Quote:
Jenderal Soedirman yang jatuh cinta kepada seorang gadis cantik asal cilacap. Wanita yang setia dan selalu membantu perjuangannya.
Siti Alfiah namanya, wanita luar bisa yang dapat meluluhkan hati sang jenderal. Bertemu dalam satu sekolah menengah pertama Parama Wiwirotomo (Meer Uitgebreid Lager Onderwijs), Soedirman mengagumi kepandaian Siti.
Namun tidak mudah bagi Soedirman untuk mendapatkan Siti. Sebab banyak pemuda yang juga jatuh hati kepadanya. Bukan Soedirman namanya jika patah semangat. Meski banyak pesaing, pria kelahiran 24 Januari 1916 tersebit tidak habis akal.
Berbekal sebagai aktivis Muhammadiyah, ia 'modus' dengan memilih wanita idamannya itu sebagai bendahara saat menjadi panitia teater. Saat itu Soedirman menjadi ketua panitia.
Sebagai pengurus Hizbul Wathan dan Pemuda Muhammadiyah, Soedirman kerap silaturahmi ke rumah orang tua Alfiah, Sastroatmodjo yang notabene merupakan pengurus Muhammadiyah.

■ Baris Data ■
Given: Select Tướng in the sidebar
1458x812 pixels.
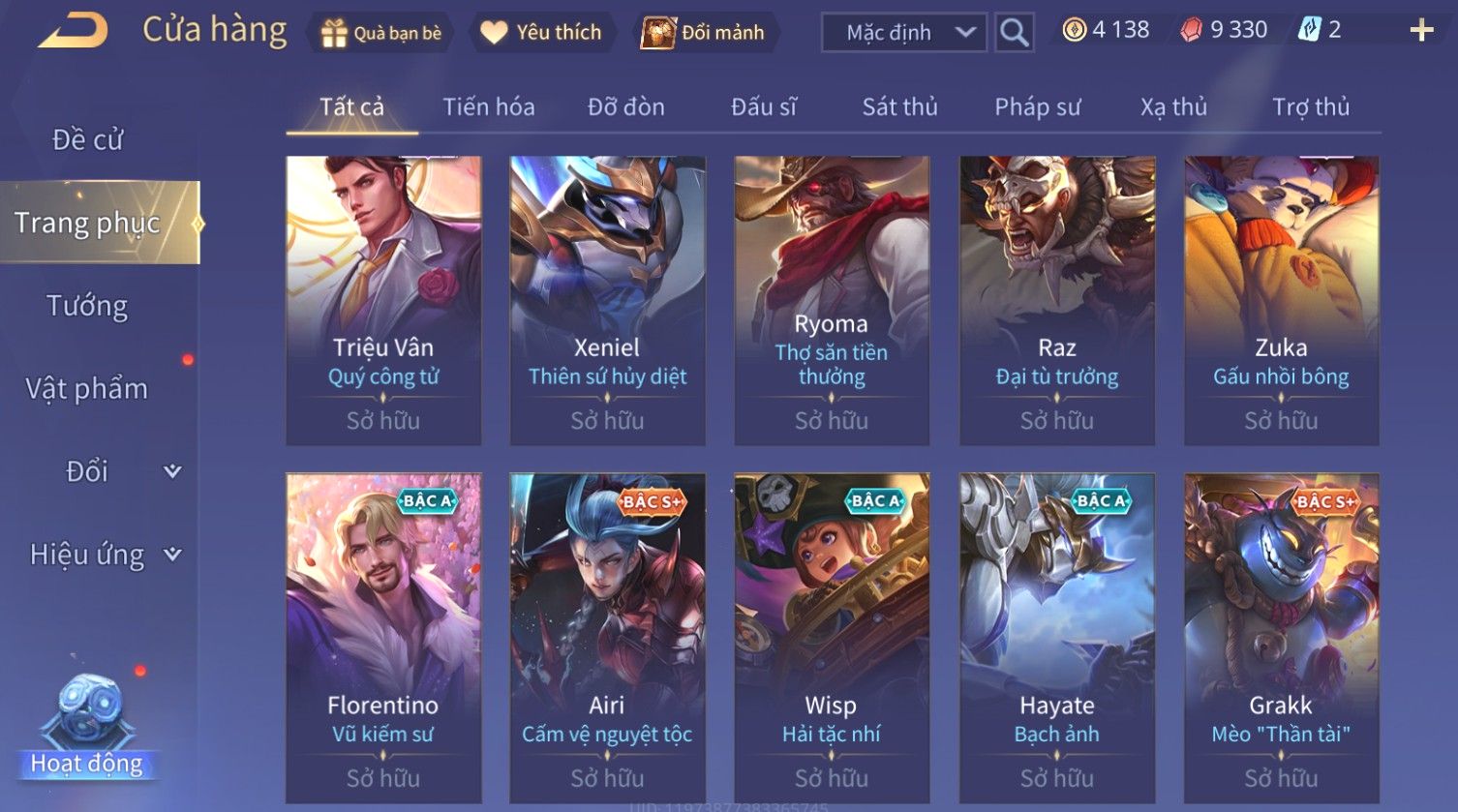Looking at the screenshot, I should (87, 306).
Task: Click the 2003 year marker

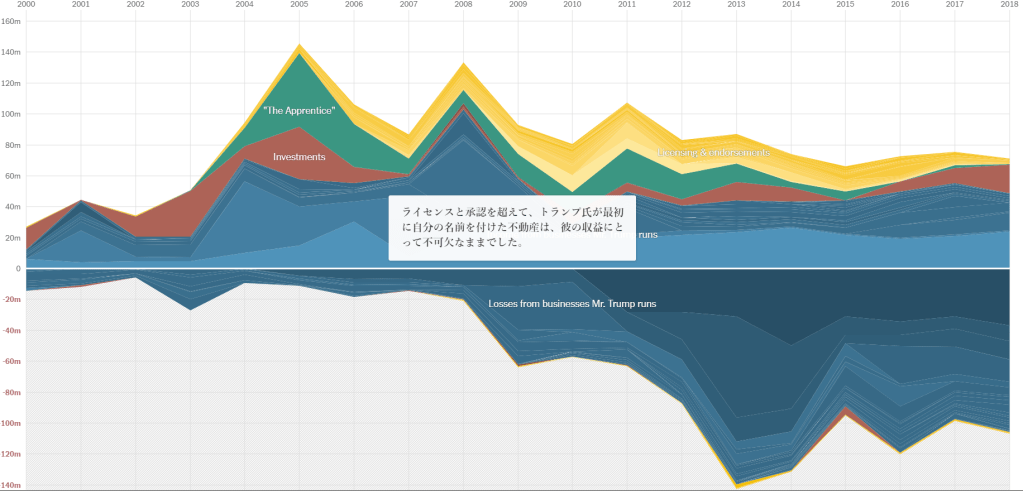Action: [190, 5]
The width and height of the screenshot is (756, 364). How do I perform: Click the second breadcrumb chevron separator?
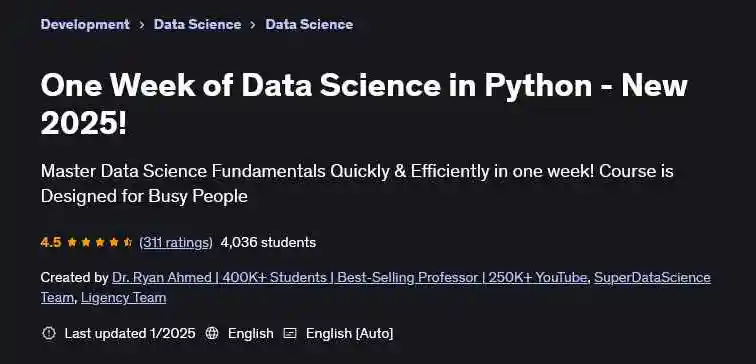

■ Instruksi Kerja ■
1. Tulis ulang secara lebih ringkas paragraf dalam teks tentang Jenderal Soedirman yang diawali "Siti Alfiah namanya", dengan tetap mempertahankan fakta-fakta utamanya.
2. Teruskan teks tentang Jenderal Soedirman, dimulai setelah kalimat terakhirnya.

■ Hasil Akhir ■
1. Siti Alfiah, wanita yang meluluhkan hati sang jenderal, bersekolah di sekolah menengah pertama yang sama dengan Soedirman, yaitu Parama Wiwirotomo (Meer Uitgebreid Lager Onderwijs), dan Soedirman mengagumi kepandaiannya.

2.
Lelaki lain pun akhirnya menyadari jika panglima besar sedang jatuh hati kepada Siti, mereka akhirnya tak lagi mendekati kembang desa tersebut. Apalagi Soedirman sangat disegani di lingkungannya.
Kisah cinta Soedirman pun tidak berjalan mulus. Paman Alfiah yang bernama Haji Mukmin menentang keras hubungan dua sejoli tersebut.
Mukmin berkinginan agar Alfiah itu mendapatkan pendamping hidupnya dari kalangan kelas atas (orang kaya). Sedangkan Soedirman hanya anak ajudan wedana yang bergaji kecil.
Lagi, Soedirman masih tetap memperjuangkan pujaan hati. Dan akhirnya Soedirman pun menikahi Alfiah dengan biaya dari sang ibunda, Siyem.
Namun perlakuan Haji Mukmin berubah setelah Soedirman dilantik menjadi Panglima Besar oleh Presiden Sukarno 28 Juni 1947 di Yogyakarta (Gedung Agung).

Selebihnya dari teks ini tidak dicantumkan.